NATO must account for the killing of dozens of civilians during its 2011 air campaign which helped topple Moammar Gaddafi, Human Rights Watch said on Monday.
In a report, the New York-based watchdog said NATO air strikes had killed 72 civilians, including 20 women and 24 children, in what may constitute unlawful attacks on non-military targets.
"Investigations are needed to explain why 72 civilians died," said Fred Abrahams, special adviser at Human Rights Watch.
"Attacks are allowed only on military targets, and serious questions remain in some incidents about what exactly NATO forces were striking," added Abrahams, the main author of the report.

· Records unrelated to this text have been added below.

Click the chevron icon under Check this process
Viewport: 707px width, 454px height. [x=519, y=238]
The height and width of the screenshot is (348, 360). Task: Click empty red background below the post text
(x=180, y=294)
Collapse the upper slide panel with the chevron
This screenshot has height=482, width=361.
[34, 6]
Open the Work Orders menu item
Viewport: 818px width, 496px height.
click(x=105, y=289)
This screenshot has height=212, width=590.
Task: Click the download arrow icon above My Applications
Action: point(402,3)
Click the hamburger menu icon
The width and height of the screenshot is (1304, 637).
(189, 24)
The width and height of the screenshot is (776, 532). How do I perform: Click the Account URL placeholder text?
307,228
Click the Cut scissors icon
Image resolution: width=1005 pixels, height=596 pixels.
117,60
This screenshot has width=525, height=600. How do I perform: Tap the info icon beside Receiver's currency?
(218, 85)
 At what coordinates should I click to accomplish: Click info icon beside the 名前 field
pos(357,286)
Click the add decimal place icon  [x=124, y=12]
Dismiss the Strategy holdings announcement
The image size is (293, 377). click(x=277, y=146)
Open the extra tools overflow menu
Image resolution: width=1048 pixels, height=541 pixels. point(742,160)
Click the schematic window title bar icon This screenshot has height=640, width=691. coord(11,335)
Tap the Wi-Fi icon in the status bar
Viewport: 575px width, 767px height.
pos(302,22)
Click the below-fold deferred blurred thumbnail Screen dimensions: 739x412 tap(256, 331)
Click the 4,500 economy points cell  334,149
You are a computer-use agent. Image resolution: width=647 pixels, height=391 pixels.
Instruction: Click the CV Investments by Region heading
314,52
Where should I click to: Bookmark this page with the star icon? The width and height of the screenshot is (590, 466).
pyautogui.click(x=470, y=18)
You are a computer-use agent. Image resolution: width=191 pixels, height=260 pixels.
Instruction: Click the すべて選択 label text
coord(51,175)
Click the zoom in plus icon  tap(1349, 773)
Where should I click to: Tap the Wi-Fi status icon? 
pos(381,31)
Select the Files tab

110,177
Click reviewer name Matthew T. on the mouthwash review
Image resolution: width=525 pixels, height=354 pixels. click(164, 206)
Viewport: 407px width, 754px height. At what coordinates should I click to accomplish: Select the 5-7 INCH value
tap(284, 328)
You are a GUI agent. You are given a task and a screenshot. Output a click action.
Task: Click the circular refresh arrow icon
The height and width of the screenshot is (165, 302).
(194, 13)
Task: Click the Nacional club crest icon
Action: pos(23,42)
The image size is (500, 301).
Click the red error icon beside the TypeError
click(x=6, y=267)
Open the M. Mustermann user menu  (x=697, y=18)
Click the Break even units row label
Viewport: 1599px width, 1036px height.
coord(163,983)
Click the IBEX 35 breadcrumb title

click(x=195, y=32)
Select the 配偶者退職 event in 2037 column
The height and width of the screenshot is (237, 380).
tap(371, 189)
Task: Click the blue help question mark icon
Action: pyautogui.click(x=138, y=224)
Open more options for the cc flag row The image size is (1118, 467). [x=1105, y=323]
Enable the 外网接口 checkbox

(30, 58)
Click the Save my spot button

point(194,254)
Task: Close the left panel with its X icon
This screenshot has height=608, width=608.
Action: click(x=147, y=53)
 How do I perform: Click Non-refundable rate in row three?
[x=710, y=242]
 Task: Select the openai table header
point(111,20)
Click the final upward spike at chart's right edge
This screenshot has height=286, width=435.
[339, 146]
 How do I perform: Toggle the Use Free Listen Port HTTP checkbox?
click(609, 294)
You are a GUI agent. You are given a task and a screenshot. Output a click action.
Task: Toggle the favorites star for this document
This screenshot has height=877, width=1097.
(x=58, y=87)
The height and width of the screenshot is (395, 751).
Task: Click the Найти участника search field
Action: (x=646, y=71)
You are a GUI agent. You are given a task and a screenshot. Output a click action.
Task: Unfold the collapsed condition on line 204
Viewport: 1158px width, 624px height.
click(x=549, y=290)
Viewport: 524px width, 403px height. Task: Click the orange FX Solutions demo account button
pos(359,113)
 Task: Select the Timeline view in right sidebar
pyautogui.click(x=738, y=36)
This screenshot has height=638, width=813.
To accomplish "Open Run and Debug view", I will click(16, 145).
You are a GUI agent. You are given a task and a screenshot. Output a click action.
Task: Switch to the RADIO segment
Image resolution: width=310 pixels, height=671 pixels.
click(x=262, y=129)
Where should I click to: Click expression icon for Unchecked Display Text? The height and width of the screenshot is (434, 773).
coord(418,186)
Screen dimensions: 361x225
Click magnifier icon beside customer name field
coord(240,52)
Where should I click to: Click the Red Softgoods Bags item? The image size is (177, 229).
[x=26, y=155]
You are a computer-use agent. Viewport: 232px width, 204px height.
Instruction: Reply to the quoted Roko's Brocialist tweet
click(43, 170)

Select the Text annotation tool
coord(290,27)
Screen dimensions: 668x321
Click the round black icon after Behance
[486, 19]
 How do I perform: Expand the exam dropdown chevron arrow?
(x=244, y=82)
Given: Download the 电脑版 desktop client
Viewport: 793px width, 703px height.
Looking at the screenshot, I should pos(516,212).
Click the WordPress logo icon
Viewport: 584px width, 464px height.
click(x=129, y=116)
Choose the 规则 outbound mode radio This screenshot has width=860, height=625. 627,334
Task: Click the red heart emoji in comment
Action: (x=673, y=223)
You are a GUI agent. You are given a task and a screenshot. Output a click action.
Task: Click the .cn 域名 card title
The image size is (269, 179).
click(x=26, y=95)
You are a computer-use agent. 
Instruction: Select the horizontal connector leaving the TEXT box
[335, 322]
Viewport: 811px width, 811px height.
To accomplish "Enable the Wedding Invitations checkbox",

The findings are based on visits to eight bombing sites during and after the 2011 conflict. There was "no clear military target" in seven of those sites, according to the report.
HRW urged NATO to promptly investigate these incidents and present its findings to the UN Security Council.
NATO attacks, which played a key role in helping rebels to bring down Gaddafi, left a deep rift in the Security Council.
Russia, China, South Africa and India all say NATO's tactics breached UN resolutions, while the United States, Britain, France and Germany insist their actions were legal and life-saving.
The rights watchdog acknowledged that the coalition took important steps to minimise collateral damage and that the number of casualties was "low given the extent of the bombing" in the seven-month campaign.
Another rights group, Amnesty International, said in March that it had documented 55 cases of named civilians, including 16 children and 14 women, killed by NATO strikes in Libya.